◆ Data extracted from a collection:
## Begin
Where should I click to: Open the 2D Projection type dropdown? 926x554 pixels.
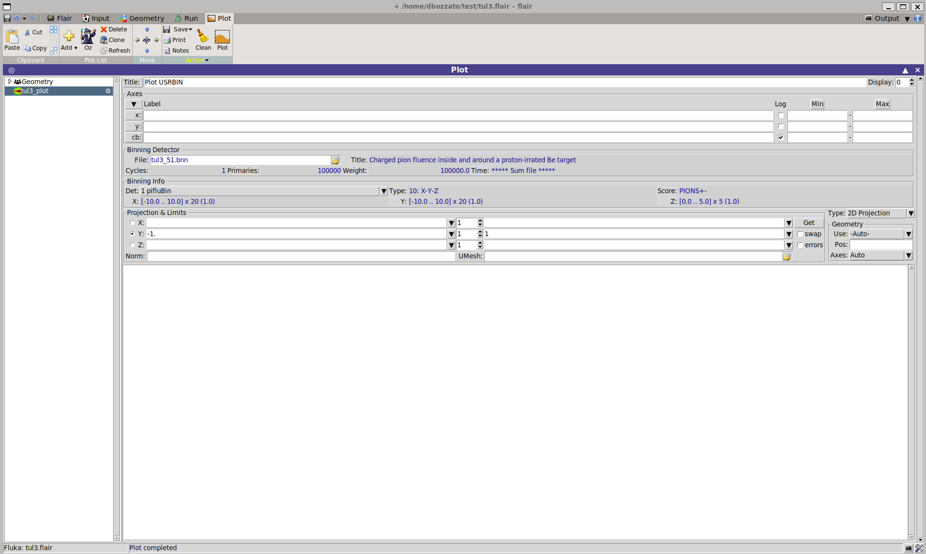coord(911,213)
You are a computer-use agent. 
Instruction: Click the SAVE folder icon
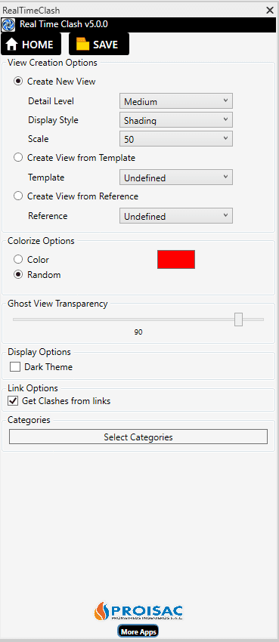pos(82,45)
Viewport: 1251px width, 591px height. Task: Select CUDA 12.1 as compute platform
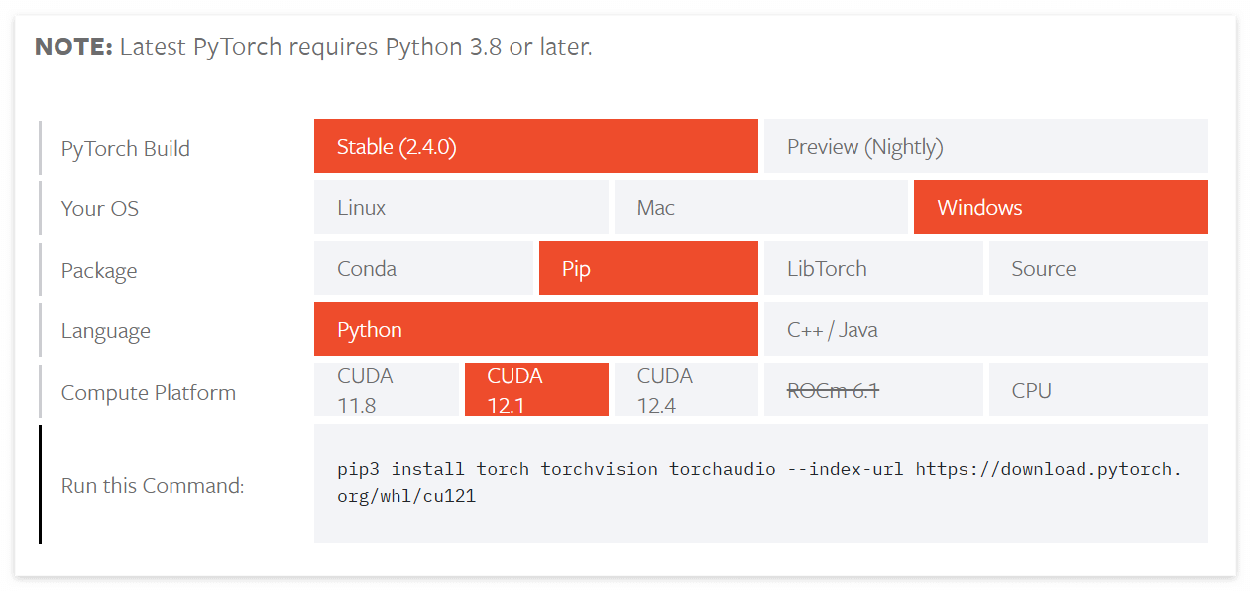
## End
◆ WHAT YOU WILL DO: Reproduce the entries above word for word, omitting the pictures from your answer.

◆ RESULT OF THIS TASK:
Where should I click to: Open the 2D Projection type dropdown? 926x554 pixels.
coord(911,213)
You are a computer-use agent. 
Instruction: Click the SAVE folder icon
pos(82,45)
Viewport: 1251px width, 591px height. Task: Select CUDA 12.1 as compute platform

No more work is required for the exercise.